In the aftermath of the 9/11 attacks, news outlets such as CNN began to regularly use “active crawl” or “news tickers”. Though they had been sporadically employed for several years to impart news of school closings, stock prices and late breaking news, they soon became a regular fixture on these and other programs. ESPN started using the crawl a couple of times per hour.

This year, Tennis Channel began using a crawler nonstop during all tournament coverage. Regular viewers of their programming must be asking the question “why do they do it?” The crawler displays extraneous information about the world of sports, this day in the history of tennis, and most annoyingly, other tournament results including from the one they are broadcasting. Some of the programming is live, and some rebroadcast because the tournaments are held all over the world, and actual match times may be in the middle of the night in the US. So it is not unusual to see the results of the next match to be shown before the match is broadcast.
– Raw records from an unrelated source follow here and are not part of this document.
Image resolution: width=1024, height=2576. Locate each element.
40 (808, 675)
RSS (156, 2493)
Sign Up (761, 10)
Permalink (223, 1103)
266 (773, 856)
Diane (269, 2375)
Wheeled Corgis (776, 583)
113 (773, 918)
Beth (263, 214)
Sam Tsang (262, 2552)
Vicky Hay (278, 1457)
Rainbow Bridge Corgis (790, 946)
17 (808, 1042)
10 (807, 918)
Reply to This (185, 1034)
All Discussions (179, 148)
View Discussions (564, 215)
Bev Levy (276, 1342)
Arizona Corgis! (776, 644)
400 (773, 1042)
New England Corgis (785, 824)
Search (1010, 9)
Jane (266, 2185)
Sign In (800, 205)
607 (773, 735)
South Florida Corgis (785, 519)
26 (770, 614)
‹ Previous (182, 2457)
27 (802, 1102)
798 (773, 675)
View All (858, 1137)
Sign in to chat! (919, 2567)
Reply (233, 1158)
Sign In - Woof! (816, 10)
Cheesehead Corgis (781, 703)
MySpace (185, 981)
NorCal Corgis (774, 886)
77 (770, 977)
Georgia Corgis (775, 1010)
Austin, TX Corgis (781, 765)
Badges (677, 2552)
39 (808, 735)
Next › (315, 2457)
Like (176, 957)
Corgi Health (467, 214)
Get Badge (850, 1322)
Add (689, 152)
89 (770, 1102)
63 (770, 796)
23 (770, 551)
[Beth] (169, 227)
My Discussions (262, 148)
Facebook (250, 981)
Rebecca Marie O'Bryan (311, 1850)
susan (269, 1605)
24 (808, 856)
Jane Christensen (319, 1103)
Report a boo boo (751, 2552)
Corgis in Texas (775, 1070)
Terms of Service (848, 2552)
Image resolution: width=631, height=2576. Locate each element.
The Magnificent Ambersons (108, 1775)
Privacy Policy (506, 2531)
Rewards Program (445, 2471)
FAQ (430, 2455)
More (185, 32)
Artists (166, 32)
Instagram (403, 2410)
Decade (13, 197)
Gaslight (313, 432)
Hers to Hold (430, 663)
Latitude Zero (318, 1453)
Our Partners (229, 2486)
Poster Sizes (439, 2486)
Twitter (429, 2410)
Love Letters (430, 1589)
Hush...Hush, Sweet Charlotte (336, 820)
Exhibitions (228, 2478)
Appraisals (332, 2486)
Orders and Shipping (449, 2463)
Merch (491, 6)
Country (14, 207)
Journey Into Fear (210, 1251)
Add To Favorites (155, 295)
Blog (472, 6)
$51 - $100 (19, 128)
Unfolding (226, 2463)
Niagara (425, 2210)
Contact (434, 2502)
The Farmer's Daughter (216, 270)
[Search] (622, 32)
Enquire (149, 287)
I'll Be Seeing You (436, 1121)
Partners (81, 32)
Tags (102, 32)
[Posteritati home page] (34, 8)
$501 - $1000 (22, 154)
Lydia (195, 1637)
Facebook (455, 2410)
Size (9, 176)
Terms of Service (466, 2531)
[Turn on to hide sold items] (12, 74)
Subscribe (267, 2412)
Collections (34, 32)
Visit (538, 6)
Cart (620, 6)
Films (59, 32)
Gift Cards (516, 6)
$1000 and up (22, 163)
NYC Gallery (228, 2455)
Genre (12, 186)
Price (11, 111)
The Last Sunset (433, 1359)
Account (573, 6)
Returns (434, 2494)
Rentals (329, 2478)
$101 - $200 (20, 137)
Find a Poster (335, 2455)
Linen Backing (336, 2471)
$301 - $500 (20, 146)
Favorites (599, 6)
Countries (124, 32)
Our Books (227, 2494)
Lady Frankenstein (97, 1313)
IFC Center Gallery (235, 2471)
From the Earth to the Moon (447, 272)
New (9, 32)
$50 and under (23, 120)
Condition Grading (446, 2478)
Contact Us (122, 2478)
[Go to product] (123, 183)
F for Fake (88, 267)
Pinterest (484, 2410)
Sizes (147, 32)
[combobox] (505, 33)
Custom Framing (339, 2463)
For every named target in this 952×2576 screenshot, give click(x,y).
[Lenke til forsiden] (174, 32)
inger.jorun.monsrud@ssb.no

To add insult to injury, the ever present crawler cuts off the view of the bottom of the screen that most true students of the game would like to see. To appreciate the genius of the players, you need to look at their footwork and the little steps they take to put themselves into position to hit the amazing shots that entice us to tune in.

The producers/directors of the broadcasts must not be players, because this view is routinely denied. Either that or, perhaps they are just bored with their own shows because they have ADD.